*The task*:
Every record must be written out once more, with nothing added or omitted.

**** Given data

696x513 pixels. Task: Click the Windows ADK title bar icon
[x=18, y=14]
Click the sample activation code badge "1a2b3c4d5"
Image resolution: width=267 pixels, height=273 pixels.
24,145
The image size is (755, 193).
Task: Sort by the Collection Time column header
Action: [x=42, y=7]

********

*Solution to this task*:
696x513 pixels. Task: Click the Windows ADK title bar icon
[x=18, y=14]
Click the sample activation code badge "1a2b3c4d5"
Image resolution: width=267 pixels, height=273 pixels.
24,145
The image size is (755, 193).
Task: Sort by the Collection Time column header
Action: [x=42, y=7]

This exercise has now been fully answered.